### RECORDS SHOWN
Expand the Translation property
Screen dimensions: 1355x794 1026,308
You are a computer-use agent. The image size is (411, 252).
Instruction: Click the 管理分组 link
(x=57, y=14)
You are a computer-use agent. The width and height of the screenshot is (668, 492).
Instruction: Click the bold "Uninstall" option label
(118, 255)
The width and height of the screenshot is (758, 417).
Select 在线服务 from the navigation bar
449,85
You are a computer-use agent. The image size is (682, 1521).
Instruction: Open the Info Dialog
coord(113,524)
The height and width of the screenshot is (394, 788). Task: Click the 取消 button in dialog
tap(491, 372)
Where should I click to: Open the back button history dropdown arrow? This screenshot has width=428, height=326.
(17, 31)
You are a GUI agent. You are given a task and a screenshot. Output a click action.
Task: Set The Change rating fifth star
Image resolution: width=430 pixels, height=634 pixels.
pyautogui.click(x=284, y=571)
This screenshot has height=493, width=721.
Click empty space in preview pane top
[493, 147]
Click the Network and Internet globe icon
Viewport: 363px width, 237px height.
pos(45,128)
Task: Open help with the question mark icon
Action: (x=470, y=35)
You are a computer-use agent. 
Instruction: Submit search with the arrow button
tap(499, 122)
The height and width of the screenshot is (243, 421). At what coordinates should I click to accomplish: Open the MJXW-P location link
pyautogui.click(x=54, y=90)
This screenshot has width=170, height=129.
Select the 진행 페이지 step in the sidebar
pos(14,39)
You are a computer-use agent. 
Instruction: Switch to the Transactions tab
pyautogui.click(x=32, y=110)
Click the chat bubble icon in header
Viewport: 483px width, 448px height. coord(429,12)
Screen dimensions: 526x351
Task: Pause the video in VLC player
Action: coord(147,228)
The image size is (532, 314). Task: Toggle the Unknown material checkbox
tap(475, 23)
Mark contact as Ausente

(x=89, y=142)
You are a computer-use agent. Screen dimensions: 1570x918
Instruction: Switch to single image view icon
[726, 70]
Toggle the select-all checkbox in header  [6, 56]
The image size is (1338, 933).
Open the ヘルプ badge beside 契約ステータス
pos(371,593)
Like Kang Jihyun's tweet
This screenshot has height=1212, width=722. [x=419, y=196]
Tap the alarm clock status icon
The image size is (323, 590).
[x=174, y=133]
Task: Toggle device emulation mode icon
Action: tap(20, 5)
######
WHAT THE TASK REQUIRES – What you should produce is an exact retyping of every line above.

ANSWER BOX –
Expand the Translation property
Screen dimensions: 1355x794 1026,308
You are a computer-use agent. The image size is (411, 252).
Instruction: Click the 管理分组 link
(x=57, y=14)
You are a computer-use agent. The width and height of the screenshot is (668, 492).
Instruction: Click the bold "Uninstall" option label
(118, 255)
The width and height of the screenshot is (758, 417).
Select 在线服务 from the navigation bar
449,85
You are a computer-use agent. The image size is (682, 1521).
Instruction: Open the Info Dialog
coord(113,524)
The height and width of the screenshot is (394, 788). Task: Click the 取消 button in dialog
tap(491, 372)
Where should I click to: Open the back button history dropdown arrow? This screenshot has width=428, height=326.
(17, 31)
You are a GUI agent. You are given a task and a screenshot. Output a click action.
Task: Set The Change rating fifth star
Image resolution: width=430 pixels, height=634 pixels.
pyautogui.click(x=284, y=571)
This screenshot has height=493, width=721.
Click empty space in preview pane top
[493, 147]
Click the Network and Internet globe icon
Viewport: 363px width, 237px height.
pos(45,128)
Task: Open help with the question mark icon
Action: (x=470, y=35)
You are a computer-use agent. 
Instruction: Submit search with the arrow button
tap(499, 122)
The height and width of the screenshot is (243, 421). At what coordinates should I click to accomplish: Open the MJXW-P location link
pyautogui.click(x=54, y=90)
This screenshot has width=170, height=129.
Select the 진행 페이지 step in the sidebar
pos(14,39)
You are a computer-use agent. 
Instruction: Switch to the Transactions tab
pyautogui.click(x=32, y=110)
Click the chat bubble icon in header
Viewport: 483px width, 448px height. coord(429,12)
Screen dimensions: 526x351
Task: Pause the video in VLC player
Action: coord(147,228)
The image size is (532, 314). Task: Toggle the Unknown material checkbox
tap(475, 23)
Mark contact as Ausente

(x=89, y=142)
You are a computer-use agent. Screen dimensions: 1570x918
Instruction: Switch to single image view icon
[726, 70]
Toggle the select-all checkbox in header  [6, 56]
The image size is (1338, 933).
Open the ヘルプ badge beside 契約ステータス
pos(371,593)
Like Kang Jihyun's tweet
This screenshot has height=1212, width=722. [x=419, y=196]
Tap the alarm clock status icon
The image size is (323, 590).
[x=174, y=133]
Task: Toggle device emulation mode icon
Action: tap(20, 5)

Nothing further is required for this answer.